2001/8/21(Tue) 心と体が離れるとき・・・
先日近所の競馬場で人間リレーとかいうイベントがあり、知人に誘われ走ること
に・・・
200mを4人で50mずつ。
ゲストで大泉洋とか安井顕とか来てて・・・
芝は思ったより深い。
ときおりみかける中途半端な大きさの馬糞。
遠藤は第3走者。
その昔、といっても中学生の頃だが、俊足でならした遠藤は、頭の中でカールルイスのように前傾姿勢でロケットスタートを切る姿を思い描く。
この日のために前日は足がつらないようにマッサージに行き、当日は靴、靴下、パンツ、Tシャツ全部をNIKEでそろえた。
全ては万全のはず・・・だった。
第2走者が向かってくる。
遠藤、緩やかにスタートをしながらバトンを受け取る。
そしてロケットスタート!
第4走者が「さぁここに来い!」という視線をよこす。
妙な感覚が遠藤を襲う。
肉体から魂だけが抜き出て、ゴールに向かっているのだ。
魂についている目には、どんどん近づいてくる芝生、芝生、芝生・・・
3歩走ったところで、いや3歩半かもしれない・・・そんなことはどうでもいいが転倒した。
転倒というか前傾姿勢のまま、芝生にささる感じ。
「ギン!」という首への衝撃とともに、メガネは当然のごとく吹っ飛んだ。
メガネがないと何もできないので、横山やすし状態でメガネを探す。
ツッコミはなし・・・ボケだけ。
金色のフレームが枯れた芝生と重なり、なかなかみつからない。
きっと1秒もなかったであろうその瞬間が、無限の時間に思えた。
やっとの思いで手に触れたメガネはさっきまでかけていたメガネではなかった。
フレームは思いっきり広がり、左眼のレンズは猫の目のように縦に割れていた。
がっくりする余裕もなく、足をひきずりながら走る・・・というか歩く。
だが何故か足は痛くない。
それもそうだ3歩しか地に付いていなかったのだ。
第4走者が遠藤に言う。
「もー、遠藤さんだけおいしいじゃーん!」
できればその「おいしさ」を譲りたかった・・・(T_T)
結果は言うまでもなく、しばらくメンバーは口も聞かず重たい雰囲気。
その重苦しい雰囲気に笑うこともできない。
第4走者が遠藤の顔を見て言う。
「あれっ遠藤さん、顔からちぃーでてるよー!」
左顔面がヒリヒリするのはそのせいだったのか・・・
メガネは壊れ、首はムチ打ち、顔はずる向けと散々な一日。
それでも、レース前にやった競馬では馬券が当たり、680円のプラス。でも、メガネの修理代が36,000円だったので、大損、(T_T)

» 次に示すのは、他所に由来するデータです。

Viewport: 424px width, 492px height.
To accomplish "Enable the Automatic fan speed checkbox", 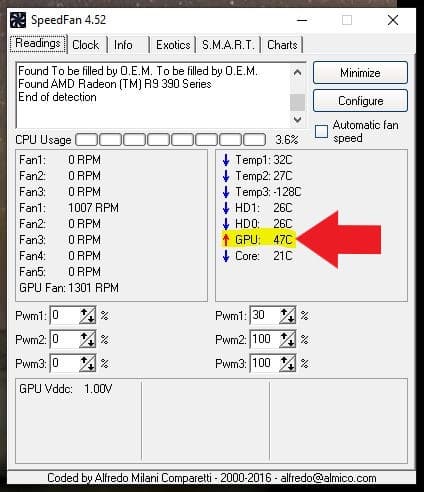I will pos(321,131).
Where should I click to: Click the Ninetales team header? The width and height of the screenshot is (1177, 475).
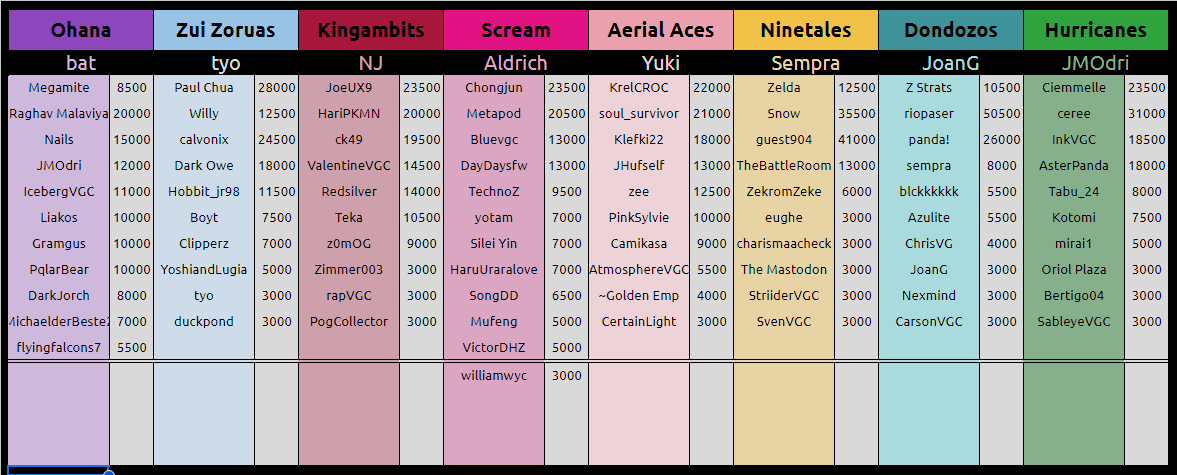coord(806,30)
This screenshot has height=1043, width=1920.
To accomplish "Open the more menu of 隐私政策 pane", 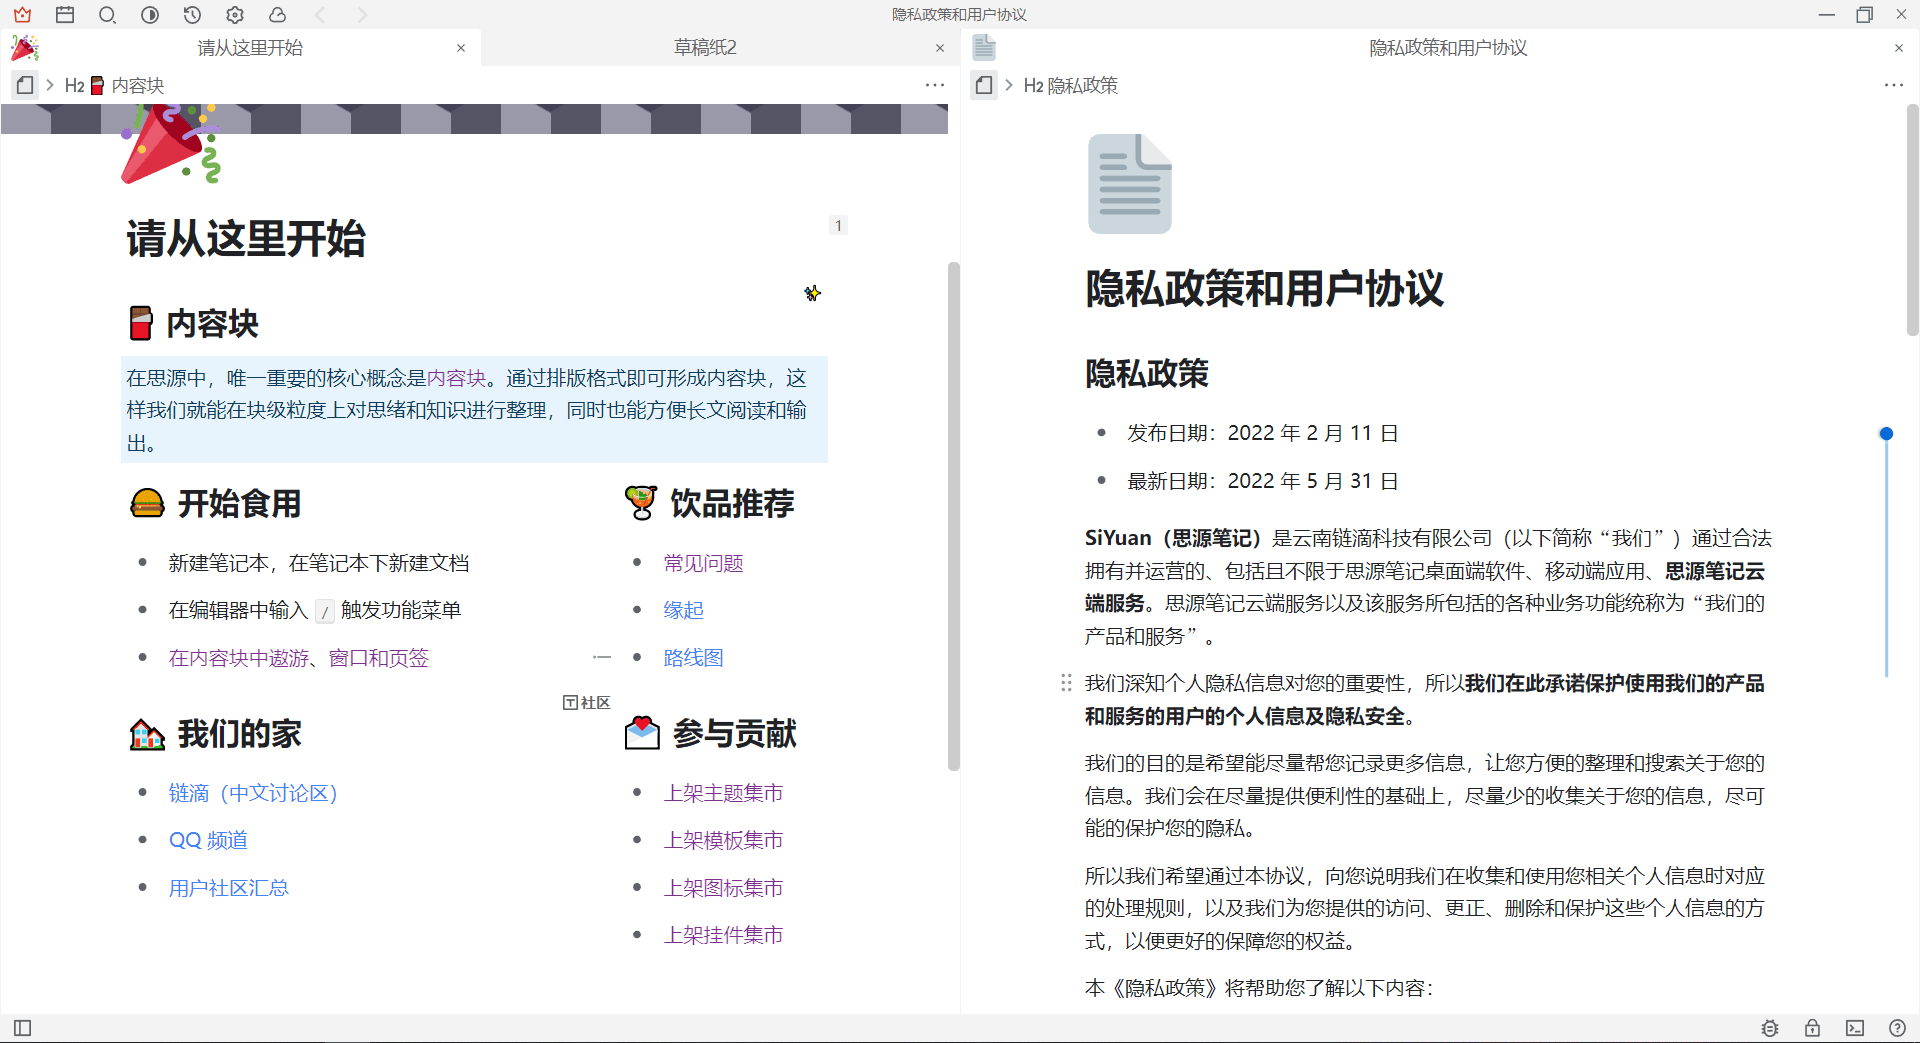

こんどはガラスではなく割れないプラスチックにすることにした。
後で知人が撮ったビデオをスローで見たが、これが実に面白い!
芝生にささるようにゆっくりぶつかる様は自分で見ても大笑いしてしまう。
知人たちは狂ったように笑う、笑う、笑う・・・ひぃひぃー笑う・・・
できれば自分ではないもので笑いたかったが、これも「おいしい」かもしれない。
とにかく、しばらくはこのネタで笑われそう、(^^ゞ
この時思ったが、もう頭と身体が別々になってる。
頭ではできるというイメージがあるが、身体は全然ついていってない。
幼稚園の運動会で、はりきりすぎて転倒しまくるニューオヤジと同じだ。
思えば以前は、そんなニューオヤジたちを軽蔑して見ていたものだ。
あんな風にはなりたくない、いやなるものか!と。
今、そう思っているニューオヤジがここにいる。